声を聞いただけで救いの手を差し伸べられた気持ちになってしまう。こんなに素っ気ないのに。
「だいたいテレビで見て知ってる。でも、栞の口から。ちゃんと聞かせて」
「う、うん。あ、あ、あのね? ひっく」
喉を詰まらせながら、起こったことを洗いざらいぶちまける。
ここ一週間に起こったこと。全てを話す。
デビュー前の自主制作ミニアルバムは即日完売。本人たちが全曲作詞作曲。地方でのライブも精力的に熟す今大注目の四人組バンド。
この春、現役女子中学生(当時)バンドが遂にメジャーデビュー。
地方、長野からの上京物語。
オリコン十位以内にデビューシングルが引っ掛かり、続くセカンドシングルは四位という好成績。次のシングルは、深夜アニメにタイアップも決まっている。
本人たちの容姿と、話題性で、ちょいちょい雑誌、ラジオ、ウェブ、テレビ等で取り上げられ始め、メンバー四人で呼ばれてバラエティ番組なんかに出たりもした。音楽とは全く関係ない地方ぶらり旅。視聴率良かったし、次もどっかで使うから、と番組プロデューサーが言っていたとかいないとか。
順風満帆。まさにこれからって時。
その矢先。
一週間前のこと。
ギターの渡来明奈(わたらいあきな)が覚せい剤取締法違反で逮捕された。
栞の同級生であり、友達であり、幼馴染でもあった。
その明奈が。薬物使用で逮捕。
この時、栞は寝耳に水と言っても良いところだった。ワイドショーを何となく眺めていて、ニューステロップで「Raybacks(レイ バックス)のギター、渡来明奈が覚せい剤取締法違反で現行犯逮捕」の文字を見た時は、同姓同名の別人かと思った――なんてこともなく、その前に脳がその情報を処理するのをストップして、十分くらいはただぼうっとしていた。
その後、ドラムの岸島美桜(きじまみお)から「嘘!」「やばい!」「どうしよう!」とラインメッセージがしゅぽんしゅぽん連続で届き、ようやく事態を呑み込み始めたが、やっぱりぼうっとしていた。どうしていいかわからなかった。

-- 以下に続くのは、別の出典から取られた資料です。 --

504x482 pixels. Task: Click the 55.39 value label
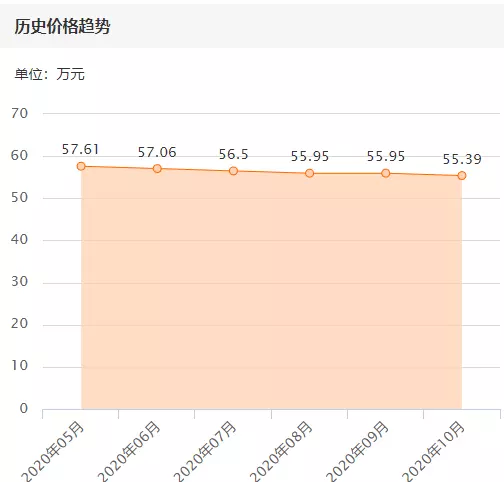click(462, 159)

十分後、所属事務所のマネージャーから緊急の呼び出しが入り、栞は夜十一時にも関わらず事務所へと向かった。
「見られたら面倒だからタクシーを使って」と。
結論から言えば――。
所属事務所からは契約解除が言い渡された。
これは薬物使用した渡来明奈だけではなく、メンバー全員が当て嵌まる。若いガールズバンドということで、売り出していたのに、イメージが悪すぎるという理由だった。
発売していたCDは即回収、出荷停止、ストリーミングサービスについても、明後日には配信停止の処置を行う。今後のスケジュールについても決まっていたものは全て白紙。
最後に、
「これ、餞別」
と、マネージャーに手渡されたどこかのお土産のお饅頭が、やけに印象に残っている。家に着いた頃には失くしていて、どこにやったのかは記憶に無いけれど。
帰りのタクシー代はもらえなかった。
終電も過ぎていた為、仕方なく歩いて帰った。帰り道、餞別の意味がわからなくて、スマホで調べてその意味を知った時、ようやく涙が溢れてきた。
そして、事務所との折衝役その他お金の管理全般を任せていたバンドの顔役であり、半分マネージャーみたいなことをしていたボーカルの悠木薫子(ゆうきかおるこ)は、最後まで顔を出さなかった。
薫子はバンドのお金を全て持って逃げた。
蒸発である。
未だ連絡は付いていない。
筋少の大槻ケンヂがバンドのお金管理は絶対にちゃんとやっといた方がいいよ、と、どっかの本で口酸っぱくして言っていたのをその時になってようやく思い出した。メンバー全員よく分からずに、一旦リーダーの薫子に入れて、そこから均等にしよう! なんてやっていたのは最悪の一言だった。
誰が作詞作曲とか関係無くそうしていたのだから。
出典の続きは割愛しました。